**PROBLEM DETAILS**:
Reproduce word for word the part of the passage on mapping that runs from "Traditionally, mapping resources" up to and including "of the way.".

**DOCUMENT SECTION**:
+++
And here we crash headlong in to one of the traditional Mapping Commandments; thou shall map all areas equally. It is at best a faux pas in mapping circles to suggest mapping the countryside should get fewer resources than the city. The classic pillar of universal service for all, regardless of where you live, is in front of you. Be it the postal service, health care or road quality many people (who often, of course, live in the country) feel that the quality of these kinds of services should be the same everywhere.
It’s an expensive prospect to map the vast expanse of low population density areas across even rich continents and so it doesn’t happen as often. The great thing is that with fewer users, and less to map, there are fewer bugs (inaccuracies) in the maps and of course fewer customers to report them. Problem solved.
Traditionally, mapping resources are organised in a fairly top down way. If you want to map a country you buy a number of cars, fill them with computers and measuring equipment and train people to operate them. Then you tell them where to drive and off they go, reporting back with their data and progress.
Look to windward and we see OpenStreetMap (OSM). At its core OSM is simply a platform for anyone to survey anything they like, anywhere. It’s not dissimilar from platforms used by governments, military and companies everywhere to map. The trick is that we get out of the way.
How do we get out of the way? Well, we don’t require you to be an employee for a start. We’re truly open to all and we’re entirely agnostic about what, how and why you map. That’s very important.
+++
Items from a data source:
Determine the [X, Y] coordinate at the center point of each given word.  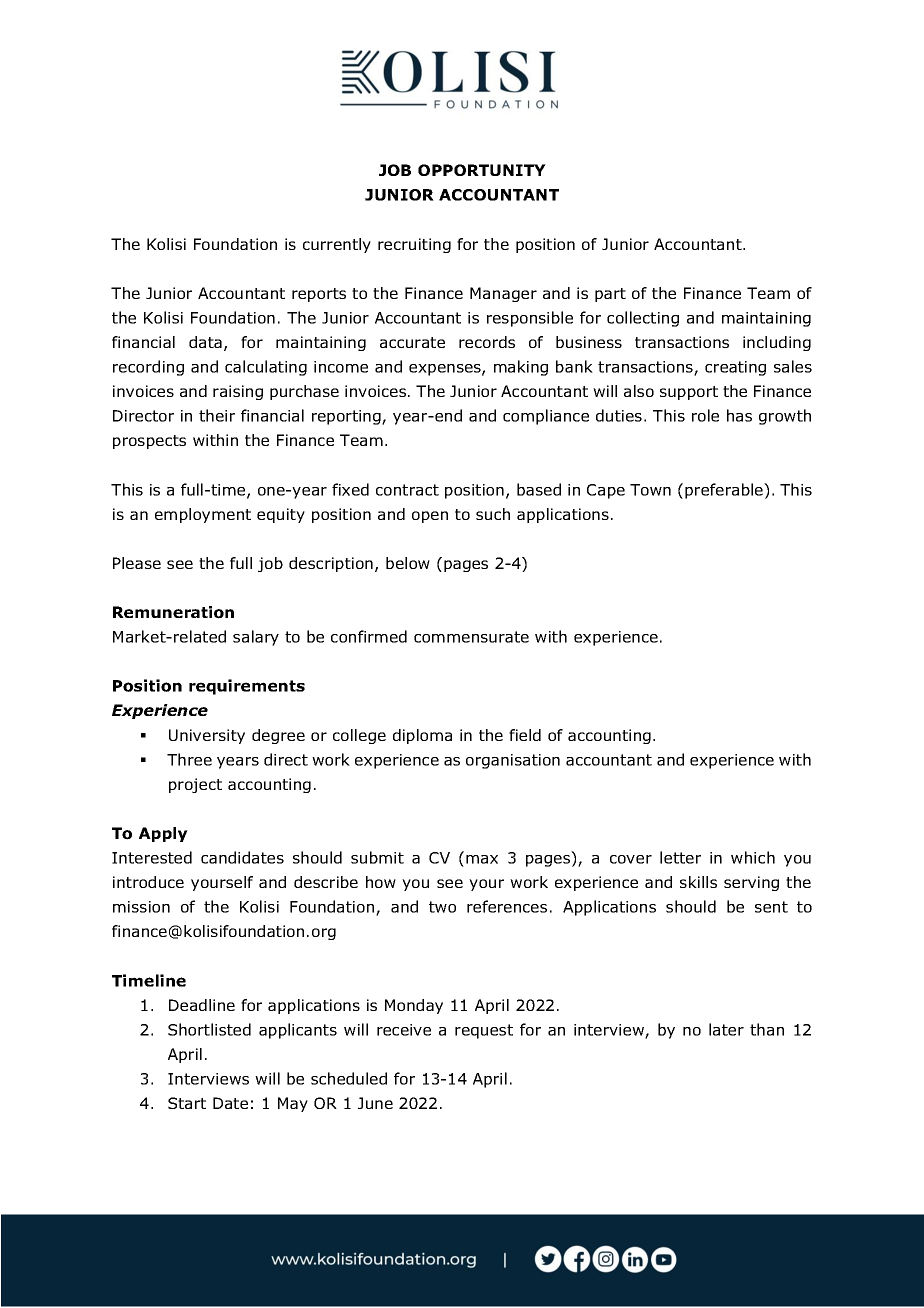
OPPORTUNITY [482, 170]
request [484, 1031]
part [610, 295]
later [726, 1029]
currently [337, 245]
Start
+++
**CORRECT OUTPUT**:
Traditionally, mapping resources are organised in a fairly top down way. If you want to map a country you buy a number of cars, fill them with computers and measuring equipment and train people to operate them. Then you tell them where to drive and off they go, reporting back with their data and progress.
Look to windward and we see OpenStreetMap (OSM). At its core OSM is simply a platform for anyone to survey anything they like, anywhere. It’s not dissimilar from platforms used by governments, military and companies everywhere to map. The trick is that we get out of the way.